▸ EXERCISE INSTRUCTIONS
Each line of the data below must be given again exactly as written.

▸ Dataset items
* * * * * * *

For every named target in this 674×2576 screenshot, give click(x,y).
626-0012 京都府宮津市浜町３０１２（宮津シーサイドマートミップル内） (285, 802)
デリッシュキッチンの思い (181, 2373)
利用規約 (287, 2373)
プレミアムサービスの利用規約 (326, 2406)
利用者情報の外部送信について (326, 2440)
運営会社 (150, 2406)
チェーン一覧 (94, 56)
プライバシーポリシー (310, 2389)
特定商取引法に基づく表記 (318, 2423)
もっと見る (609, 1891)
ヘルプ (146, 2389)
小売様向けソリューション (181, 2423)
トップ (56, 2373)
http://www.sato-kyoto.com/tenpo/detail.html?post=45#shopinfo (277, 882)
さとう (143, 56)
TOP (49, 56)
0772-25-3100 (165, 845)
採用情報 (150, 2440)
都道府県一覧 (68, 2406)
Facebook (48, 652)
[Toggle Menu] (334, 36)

* * * * * * *

▸ REPLY TO THE EXERCISE
For every named target in this 674×2576 screenshot, give click(x,y).
626-0012 京都府宮津市浜町３０１２（宮津シーサイドマートミップル内） (285, 802)
デリッシュキッチンの思い (181, 2373)
利用規約 (287, 2373)
プレミアムサービスの利用規約 (326, 2406)
利用者情報の外部送信について (326, 2440)
運営会社 (150, 2406)
チェーン一覧 (94, 56)
プライバシーポリシー (310, 2389)
特定商取引法に基づく表記 (318, 2423)
もっと見る (609, 1891)
ヘルプ (146, 2389)
小売様向けソリューション (181, 2423)
トップ (56, 2373)
http://www.sato-kyoto.com/tenpo/detail.html?post=45#shopinfo (277, 882)
さとう (143, 56)
TOP (49, 56)
0772-25-3100 (165, 845)
採用情報 (150, 2440)
都道府県一覧 (68, 2406)
Facebook (48, 652)
[Toggle Menu] (334, 36)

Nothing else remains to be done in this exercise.